At this age and stage of life, I don’t have very many bills.  It’s a great place to be.  While the young folks reading this may not clearly see their way to achieving this state in the near future, know that it will happen and you’ll be happy when it does.  But regardless of my low-to-no balance status, I’m still in debt.  I acknowledge that I still owe debts that must be paid.

I owe my Creator for the life and times he has allowed me to live.  If I could choose, I would not have wanted to be born at any other time of history or in any other place on earth.  I count myself blessed to have been a child of the 50’s and 60’s in Memphis, Tennessee.  To have experienced and be exposed from birth to the events, history and the people I’ve been…I’m enormously thankful.  I owe Him my life…literally.

I owe generations of my ancestors.  In 2006, I was asked by a TV reporter to participate in the now common ancestry DNA test.  I did, they did a news story and I was excited to learn that my ancestors were from the Senegal and Gambia countries of Africa.  Then my DNA make-up results rested comfortably in a National Geographic supercomputer somewhere.   

Paula Royster a genealogist and founder of the Center for African American Genealogical Research Institute (CAAGRI) in Fredericksburg, VA helps black families learn about their ancestors.  She was also president of the Fredericksburg-Princes Town Sister City Association which makes an annual pilgrimage to Ghana.

While in Ghana, Paula always collected DNA samples from select people she met for possible matches.  She’d never had a match, until 2008 when results from the mtDNA (maternal) of Nana Ndama Kundumuah IV synced up with mine, making it a near 99 percent probability that he and I share a common female ancestor.  By the way, Kundumuah is Chief (King) of Princes Town, Ghana and is Nzema.  That means I’m Nzema too.

Kwame Nkrumah, the first freely-elected president of Ghana was Nzema.  Nkrumah graduated from Lincoln University, PA in 1942, I graduated from Lincoln University, PA in 1973.  Education has always essentially been my family’s business.  My wife, daughter, aunts, grandmothers and cousins were all teachers.  Want to guess Chief Kundumuah’s profession?  Teacher.

In 2008 when the Chief and I met, he explained something to me.  The Nzema people were mostly farmers, so slave catchers needed only to raid their villages to capture as many able-bodied men, women and children as possible.  Then, they made them walk to Gambia and Senegal to be transported across the Atlantic.  Distance from Ghana to Gambia…1,047 miles.  That’s why the first DNA analysis traced my ancestral roots to Gambia and Senegal.     

I owe 28 generations of my relatives that survived thousand-mile walks, the horrors of the middle passage and persevered through four hundred years of slavery and oppression.

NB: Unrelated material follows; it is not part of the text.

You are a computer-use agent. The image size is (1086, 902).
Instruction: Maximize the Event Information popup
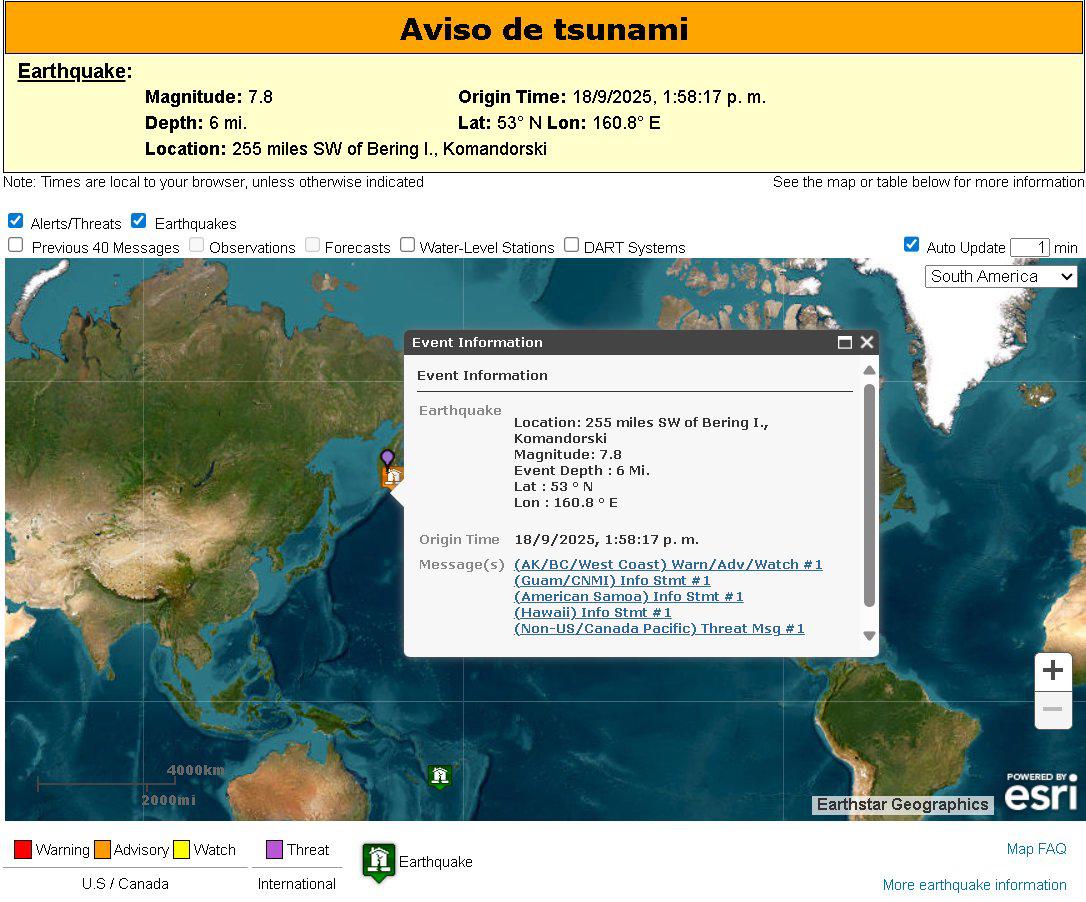pyautogui.click(x=845, y=342)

I owe my parents and other members of the greatest generation for teaching me by example and like their forefathers, never ever quitting.  I owe them the debt of communicating their contributions and continuing their legacy.  After all, how many of us are blessed to know where on the African continent we came from and actually meet an African relative?

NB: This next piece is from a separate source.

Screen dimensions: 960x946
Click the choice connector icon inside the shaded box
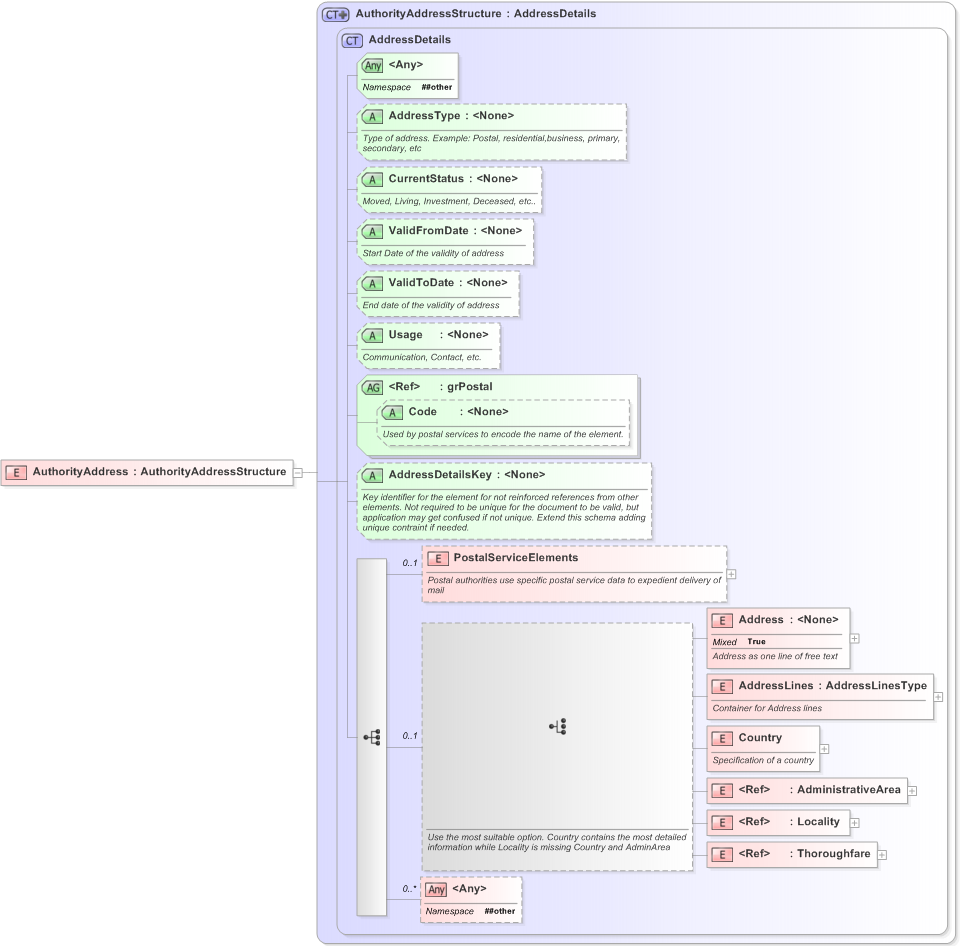559,727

But there’s one debt that’s more pressing than the rest.  It is the debt that I and other Baby Boomers should take with a very serious commitment to pay.  “To whom much is given, much is required.”  We’ve been given a whole lot and had better lives and more experiences than those generations before us who desperately fought for survival so that we may even exist.

Much is required that we effectively engage and share with our children and our children’s children.  We have obligations to leave things and people better than we found them both for our own biological children as well as those from other mothers and the term on this debt gets shorter every day.

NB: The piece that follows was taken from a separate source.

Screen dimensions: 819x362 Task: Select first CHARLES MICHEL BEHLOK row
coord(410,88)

I’m as serious about this as anything else in my life right now.  I know I owe everybody and I absolutely refuse to be the dude that Dennis Edwards (may he rest in peace) and the Temptations sung about.

“…and when he died, all he left us was a loan (alone).”

(Howard Robertson is a husband, father, entrepreneur, marketer and communicator. He is a child of the 60’s in his 60’s and an unabashedly proud native son of Memphis.